Bano, R (On the Application Of) v London Borough of Waltham Forest (2025) EWCA Civ 92
This was Waltham Forest’s appeal of a judicial review (our note here) which had found that its housing duty to Ms Bano continued because WF had not made a vlid decision to end the duty.
The appeal was on the basis that the Judge below had been wrong to find that Ms Bano did not have an alternative remedy to judicial review, so the claim should not have been allowed. To get to that point, though, the argument was that WF had made valid decisions of which Ms B could have sought a review.
The issue was WF’s letter offering a private sector tenancy in Derby. The offer letter did not set out the effect of Housing Act 1996 section 195A(2). Pursuant to Norton v Haringey (2022) EWCA Civ 1340, Ms B argued and the Judge below accepted that the letter did not function to end duty.
The Judge below also found that there had to be a subsequent decision to end duty, after such a ‘prospective’ letter.
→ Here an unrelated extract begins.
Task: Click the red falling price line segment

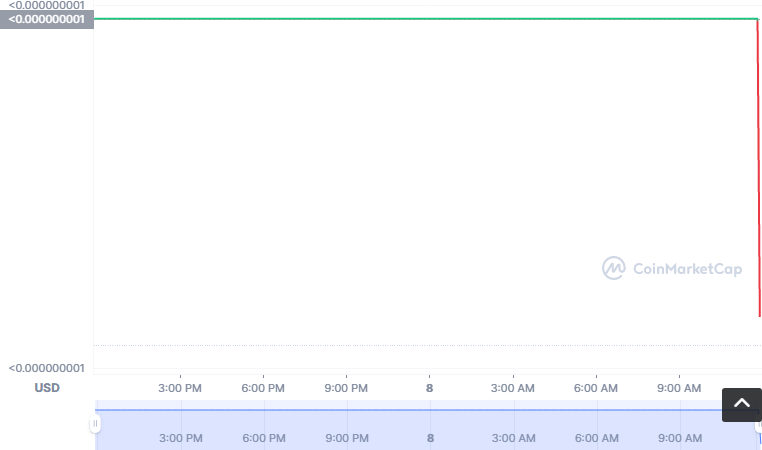Action: pyautogui.click(x=759, y=170)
The discharge was not ‘automatic’. That decision would be reviewable.
The argument before the Court of Appeal was whether it was possible at the time for Ms B to request a review on the basis of the deficiencies in the offer letter.
The Court of Appeal held:
Ravichandran v Lewisham LBC (2010) EWCA Civ 755 was not authority for the proposition that there had to be a confirmatory decision to discharge duty after a ‘prospective’ decision in an offer letter.
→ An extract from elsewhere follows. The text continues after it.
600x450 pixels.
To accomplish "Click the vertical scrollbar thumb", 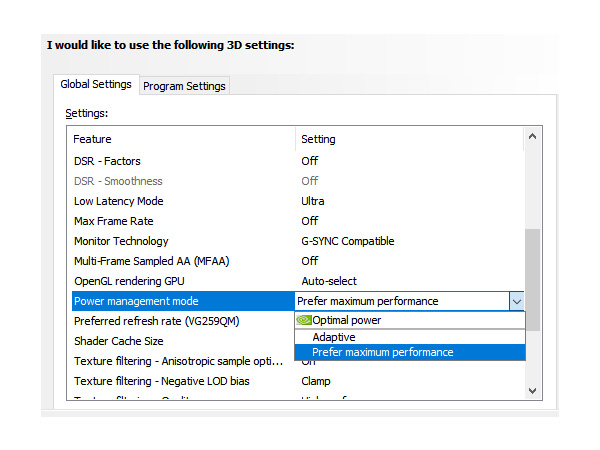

The Court of Appeal did not hold in Ravichandran that the duty of a local housing authority under section 193 of the 1996 Act would not come to an end under section 193(7) unless it decided that the conditions for that had been satisfied but, rather, that a decision to that effect was reviewable under section 202(1)(b) “even if only confirmatory of a prior automatic discharge”. The Court thus recognised that there could have been “prior automatic discharge” and, further, commented that in its unamended form section 193(7) had “provided for automatic cessation, albeit at a later date (i e after notification)”. The Court also referred (in paragraph 35(6)) to the possibility of “a review of the decision of the authority as to the discharge of its duty under section 193(7) by virtue of section 202(1)(b)” “taking place before refusal of the final offer of accommodation”.
Further, the prospective decision was itself potentially subject to section 202 review.
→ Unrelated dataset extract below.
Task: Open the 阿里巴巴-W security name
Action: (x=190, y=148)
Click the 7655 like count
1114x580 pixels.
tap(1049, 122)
Section 193A(7) provided for automatic ending of duty on acceptance or rejection of an offer. While authorities may often tell applicants that it considered the duty was discharged, this was not a requirement.
But even if this was wrong, Ms B would had the right to review the offer letter, both on suitability of the offer, but also because it was legally deficient (in not setting out the effect of s.195A(2) ) under s.202(1)(b).
It follows, as it appears to me, that Mrs Bano could have requested a review of a decision by the Council that its duty had ceased following Mrs Bano’s refusal of the 11 June 2020 offer. While the Council did not tell Mrs Bano in so many words that it believed its duty under section 193 of the 1996 Act to have come to an end, that was clearly the view it took, and Ravichandran shows that a decision that such a duty has ceased is reviewable “even if only confirmatory of a prior automatic discharge”.
The upshot is that Mrs Bano could have requested a review both in relation to the offer letter of 11 June 2020 and in respect of the Council’s later conclusion that its duty to Mrs Bano under section 193 of the 1996 Act had ceased. In either case, moreover, Mrs Bano could have taken the Norton point on which she now relies. I agree with Mr Mullin, therefore, that Mrs Bano had a remedy other than judicial review available to her.
Ms B had therefore had an alternative remedy to judicial review. There were not ‘pressing’ or ‘exceptional’ circumstances that would mean this case fell outside the general rule that judicial review should be given permission where there was an alternative remedy.
The claim for judicial review was dismissed.